Irving Place puts PlayCore on the block: UPDATED

Irving Place Capital has put PlayCore up for sale after a more than seven year hold, three sources said.

It’s unclear how much the New York-based private equity firm is seeking for PlayCore. Baird is advising on the sale, one of the sources said.

There may already be a deal in place for PlayCore, though peHUB could not officially confirm by deadline. Sentinel Capital Partners has received federal antitrust clearance to buy PlayCore, according to an FTC filing. The investment is coming from Sentinel’s fifth fund, which closed at $1.3 billion last August.

UPDATE: Irving Place on Friday confirmed the sale of Play Core to Sentinel. Financial terms weren’t announced.

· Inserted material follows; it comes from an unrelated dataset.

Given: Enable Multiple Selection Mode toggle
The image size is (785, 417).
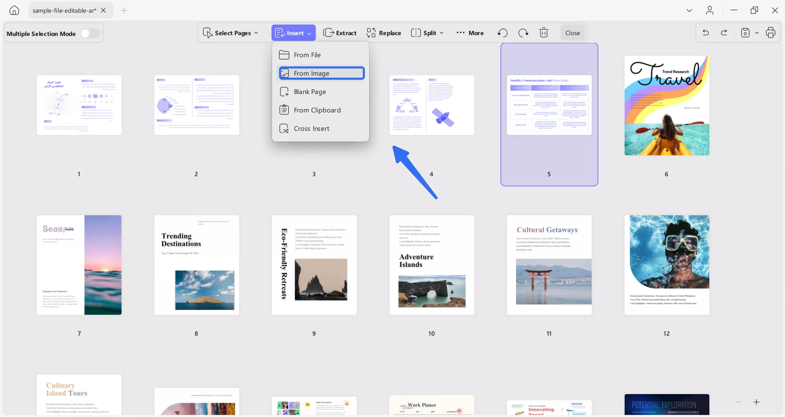Looking at the screenshot, I should pos(90,34).
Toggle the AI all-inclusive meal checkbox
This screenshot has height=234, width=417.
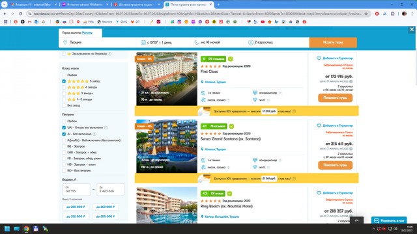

Irving Place’s investment in PlayCore dates back to February 2007 when the PE firm was known as Bear Stearns Merchant Banking. BSMB appears to have invested around $70 million equity, a regulatory filing from that time indicates. The investment came from the firm’s third fund, which collected $2.7 billion in 2006.

Chattanooga, Tennessee-based PlayCore designs and makes play and recreation products including playground equipment. In 2011, PlayCore launched a $150 million credit facility that the company used to fund a dividend to its owners, according to Thomson Reuters Loan Pricing Corp.

Last year, LPs granted Irving Place a two-year extension, until February 2015, to invest Fund III. It was unclear when Irving Place would kick off marketing for its fourth pool. Before it begins fundraising, Irving Place is trying to accumulate a few strong exits from Fund III to gain momentum, placement sources have told peHUB. Irving Place sold Victor Technologies earlier this year and made more than 3x its investment with the sale, peHUB has reported.

Executives of Irving Place, PlayCore, Baird and Sentinel could not be reached for comment.